Why "Personal Data Protection" Suddenly Feels Hard in the AI Era
When you incorporate generative AI or machine learning into work, it becomes convenient, but at the same time the anxiety of "isn't that handling personal data?" increases all at once. The true nature of the difficulty is that, because AI "eats data to get smarter," personal data easily gets mixed into one of input (prompts), training data, logs, or output.
For example, the following scenes are typical.
- A customer's name, contact, and purchase history go into an internal inquiry-handling chatbot
- Call-center audio transcription is summarized by AI and linked to CRM
- HR evaluation comments are formatted with generative AI (employee information is included)
- In image generation/analysis, face photos or car license plates get mixed in
In this article, while grasping the relationship between the EU's GDPR and Japan's Act on the Protection of Personal Information (APPI), we organize "where to be careful" and "how to design" in a practical way so it is easy to judge in the field.
First, Master This: The "Points Where AI and Personal Data Appear"
The places where personal data is involved in AI use are easy to organize if divided broadly into four.
- Input: prompts, attached files, and conversations that users or employees throw at the AI
- Training / fine-tuning: additional training of the model (fine-tuning) and internal documents for RAG
- Storage / logs: prompt logs, audit logs, error logs, vector-DB embeddings
- Output: whether summarization, recommendation, scoring, etc. have become "judgments about an individual"
Decomposing here makes "what to protect" clear all at once.
GDPR and APPI (Act on the Protection of Personal Information): Same?

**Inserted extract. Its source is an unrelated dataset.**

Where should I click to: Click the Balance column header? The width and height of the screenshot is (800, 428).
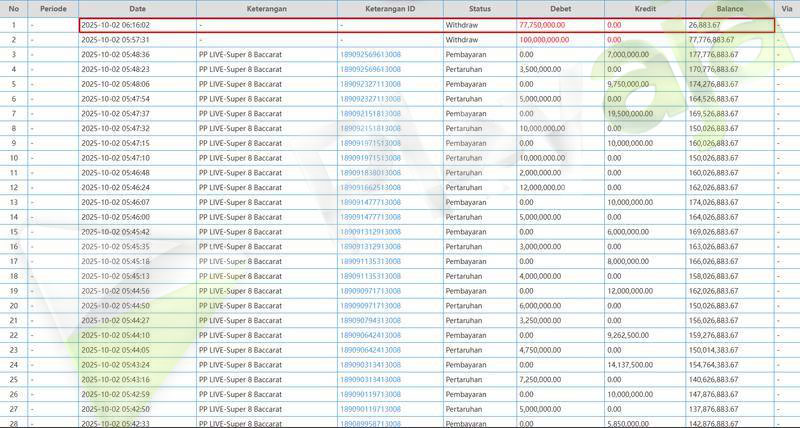[x=729, y=8]
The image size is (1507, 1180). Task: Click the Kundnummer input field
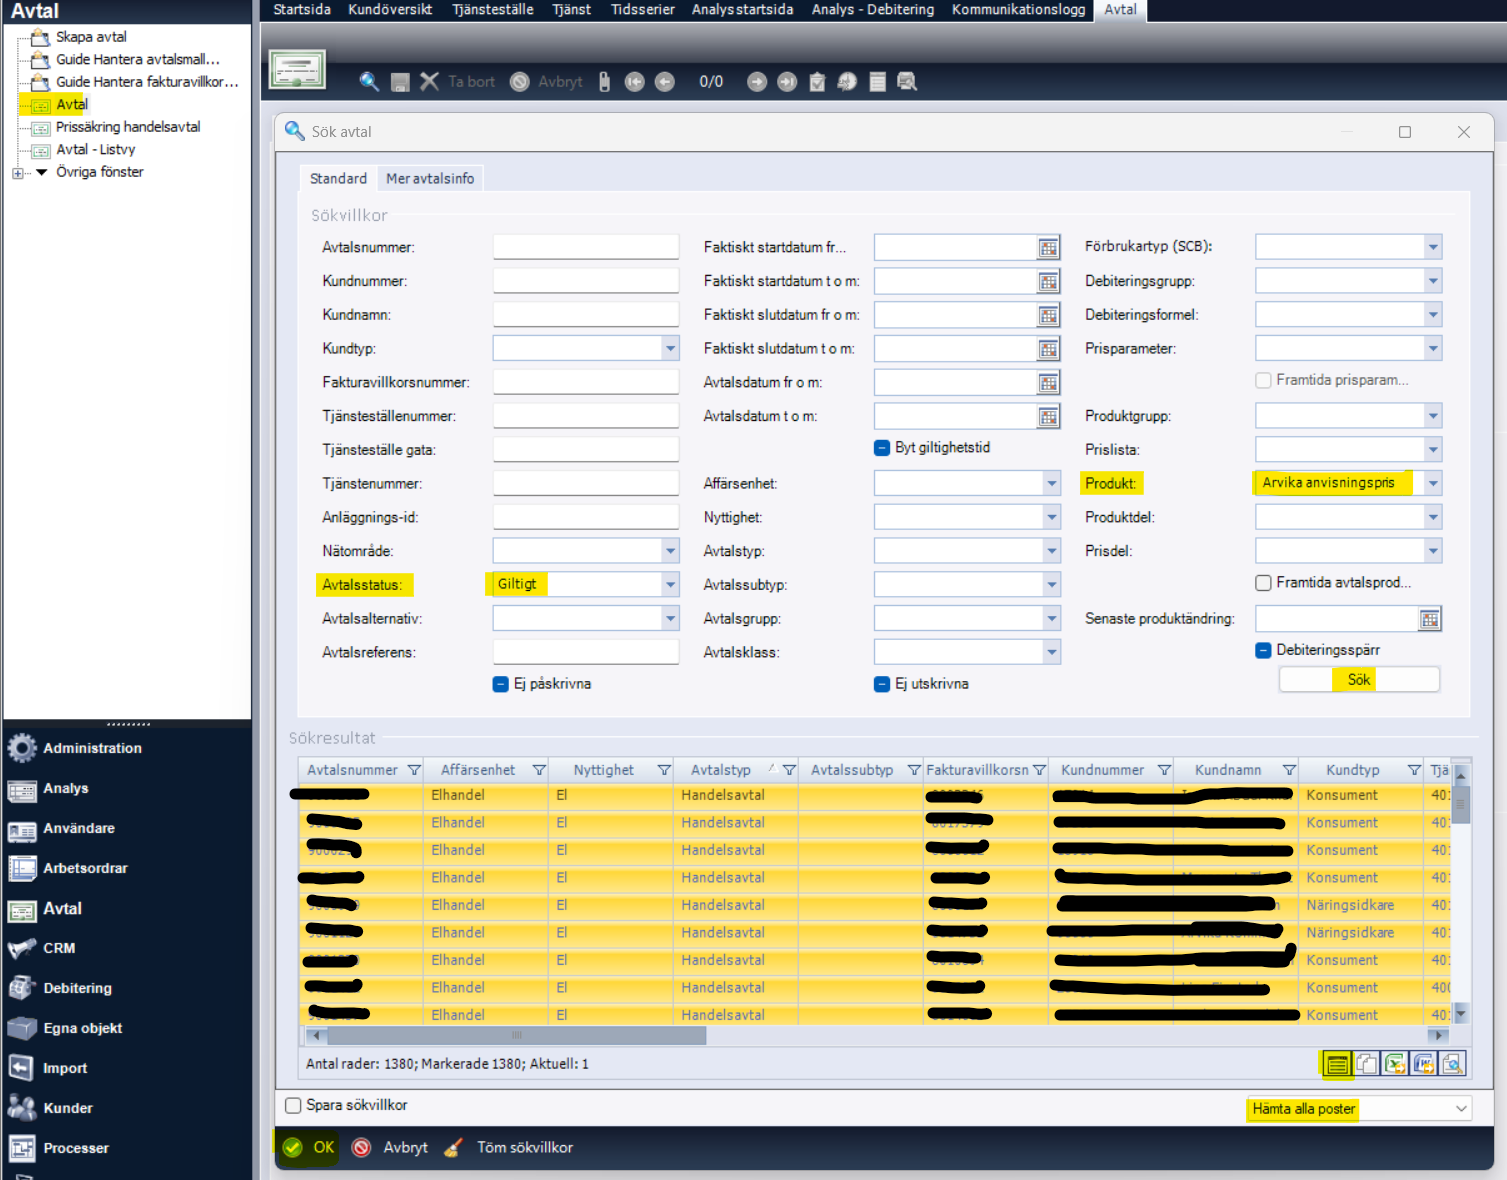585,281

Different?
The shared basic philosophy: purpose, minimization, safety management
Both GDPR and APPI are similar in direction. Roughly speaking, it is to clarify the purpose and protect appropriately within the necessary scope.
- Clarifying the purpose: what it is used for (avoid use beyond the purpose)
- Data minimization: narrow to only the truly necessary items
- Safety management: access control, encryption, contractor management, etc.
GDPR's characteristics: extraterritorial application and a strong "lawful basis"
GDPR is the EU's personal-data protection regulation, and handling EU residents' data can make even a Japanese company subject to it (extraterritorial application). Also, as a premise for processing you need to be able to explain "why processing is permitted," and commonly used bases (lawful basis) include the following.
- Consent
- Performance of a contract
- Legal obligation
- Legitimate interests
In AI use, there are many scenes where you want to proceed with "legitimate interests" in particular, but it is important to be able to explain the balance with the rights and interests of the data subject.
APPI's characteristics: the distinctions of personal information / personal data / retained personal data work in practice
APPI is Japan's personal data protection law. In practice, in addition to "personal information" (information that can identify an individual), distinctions like databased "personal data" and "retained personal data" subject to disclosure work in operations.